What the novel sacrifices in characterization it gains in a richly polyphonic telling of the region's folklore. Both the flora and fauna of the land are active participants in the novel's action as well as metaphors to live by, with the metaphorical and real often merging. The Jadadhari Hills are redolent with stories of myth and legend, not all of which are related by human mouths. At the beginning of the novel, Neelakantan finds himself seeking refuge in the Cave which speaks to him, and chastises his ego. He returns to the Cave at intervals, a place where the past and present appear before him as choices. This none-too-subtle device works better than it should, with Neelakantan growing as a person with each encounter. In contrast, Devayani's portrayal is more stereotypical, and she is often reduced to playing a supporting role to Neelakantan.

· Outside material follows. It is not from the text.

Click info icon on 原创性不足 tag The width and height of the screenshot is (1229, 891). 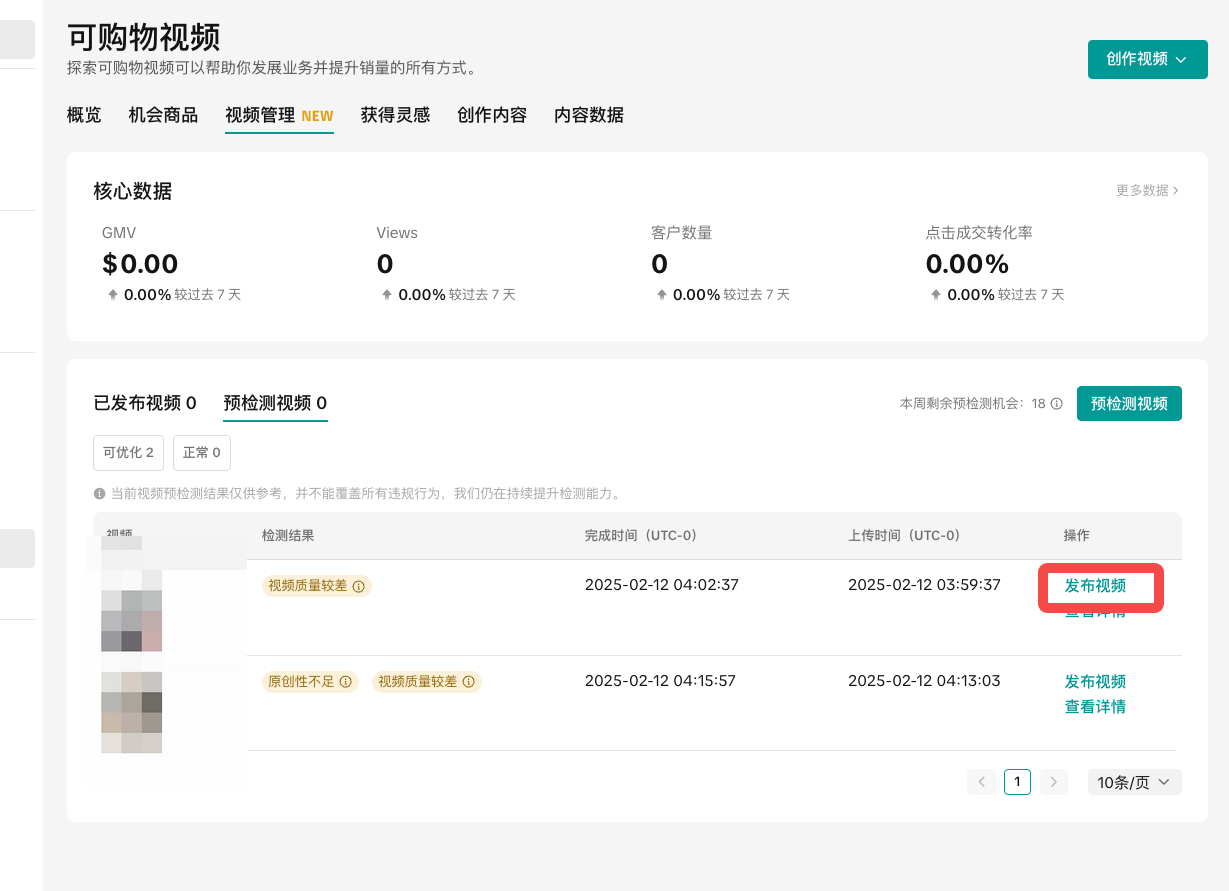(x=346, y=682)
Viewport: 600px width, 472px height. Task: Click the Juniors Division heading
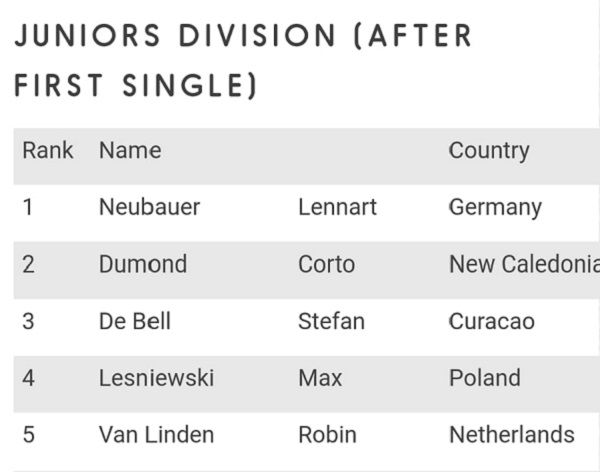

As the novel progresses, the dreamlike ambience of the forest is peeled away to reveal the poison within. The disappearance of biodiversity from Enmakaje is described in a deceptively lyrical register, while the calculus of profit from the insecticide trade is worked out in chilling detail. As the evidence against Endosulfan piles up, one begins to read Swarga as a cautionary tale, alerting us to similar despoliation of nature. While Endosulfan may be on its way out, our continuing reliance on insecticides and all-too-eager embrace of genetically modified produce are clear and present danger signals which we can ignore only at our peril.
The story is set in a region which is home to several languages, including Malayalam, Kannada and Tulu, the last spoken chiefly in the Kasaragod district in Kerala. All these languages make an appearance in the novel, and a character speaks a mixture of Tulu and Malayalam. The translator, J. Devika, meets this challenge by deploying a fractured English with frequently truncated words. Whole sentences from the leader's speech in Tulu are deliberately left untranslated, conveying Neelakantan's inability to understand the language. Overall the translation is a labour of both love and skill, and a fitting tribute to a novel of beauty and power.